*TEKS YANG DIBERIKAN*.
───

Dari ayat ini kita melihat dengan jelas adanya kaitan antara puasa dengan keimanan seseorang. Allah Ta’ala memerintahkan puasa kepada orang-orang yang memiliki iman, dengan demikian Allah Ta’ala pun hanya menerima puasa dari jiwa-jiwa yang terdapat iman di dalamnya. Dan puasa juga merupakan tanda kesempurnaan keimanan seseorang.
Lalu, apakah iman itu?
Iman secara bahasa artinya percaya atau membenarkan. Sebagaimana dalam ayat Al Qur’an:
وَمَا أَنْتَ بِمُؤْمِنٍ لَنَا وَلَوْ كُنَّا صَادِقِينَ
Dan kamu sekali-kali tidak akan percaya kepada kami, sekalipun kami adalah orang-orang yang benar” (QS. Yusuf: 17)
Secara gamblang Rasulullah Shallallahu’alaihi Wasallam menjelaskan makna iman dalam sebuah hadits:
الإيمان أن تؤمن بالله وملائكته وكتبه ورسله واليوم الآخر وتؤمن بالقدر خيره وشره
Iman adalah engkau mengimani Allah, mengimani Malaikat-Nya, mengimani Kitab-kitab-Nya, mengimani para Rasul-Nya, mengimani hari kiamat, mengimani qadha dan qadar, yang baik maupun yang buruk[4]
Demikianlah enam poin yang harus dimiliki oleh orang yang mengaku beriman. Maka orang enggan mempersembahkan ibadah kepada Allah semata, atau menyembah sesembahan lain selain Allah, perlu dipertanyakan kesempurnaan imannya. Orang yang enggan mengimana Muhammad adalah Rasulullah atau meninggalkan sunnahnya, mengada-adakan ibadah yang tidak beliau tuntunkan, perlu dipertanyakan kesempurnaan imannya. Orang yang tidak percaya adanya Malaikat, tidak percaya datangnya kiamat, tidak percaya takdir, perlu dipertanyakan kesempurnaan imannya.

───

*SOAL DIKERJAKAN*.
Menurut teks tentang puasa dan iman, apa arti iman secara bahasa? Catatan yang menyusul tidak berperan apa pun dalam tugas ini.

───

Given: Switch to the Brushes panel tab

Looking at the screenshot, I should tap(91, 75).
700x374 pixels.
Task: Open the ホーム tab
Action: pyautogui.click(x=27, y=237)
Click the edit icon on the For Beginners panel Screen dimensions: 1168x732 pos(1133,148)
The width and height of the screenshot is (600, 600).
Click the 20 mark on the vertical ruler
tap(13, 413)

───

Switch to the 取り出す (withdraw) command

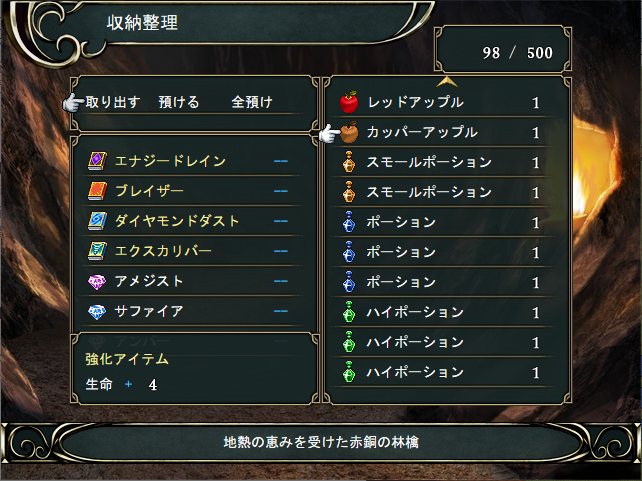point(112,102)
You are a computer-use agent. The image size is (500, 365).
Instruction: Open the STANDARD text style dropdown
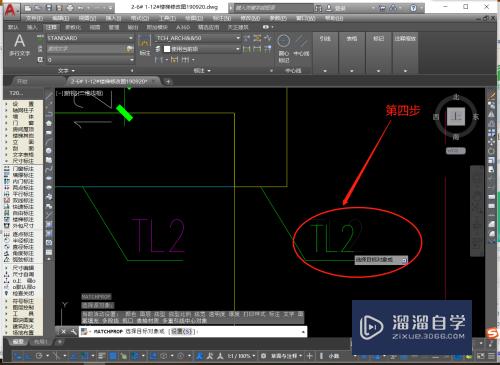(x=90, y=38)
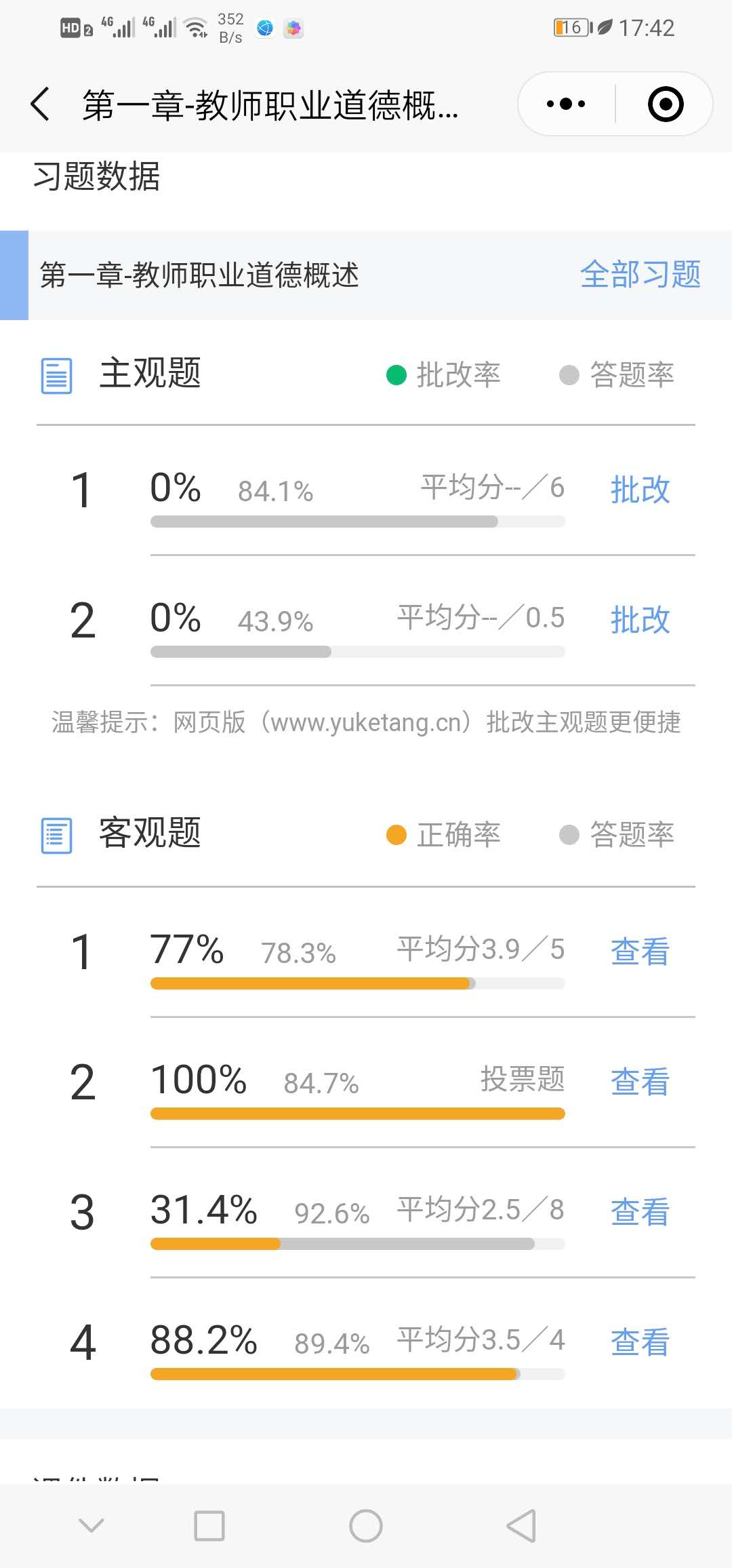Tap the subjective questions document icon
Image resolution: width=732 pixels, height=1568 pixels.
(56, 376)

───

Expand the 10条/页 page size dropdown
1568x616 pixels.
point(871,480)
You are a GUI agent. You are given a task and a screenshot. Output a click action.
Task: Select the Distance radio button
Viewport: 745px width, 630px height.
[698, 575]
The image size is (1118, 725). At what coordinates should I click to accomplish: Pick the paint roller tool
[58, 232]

───

*JAWABAN LENGKAP*.
Secara bahasa, iman berarti percaya atau membenarkan.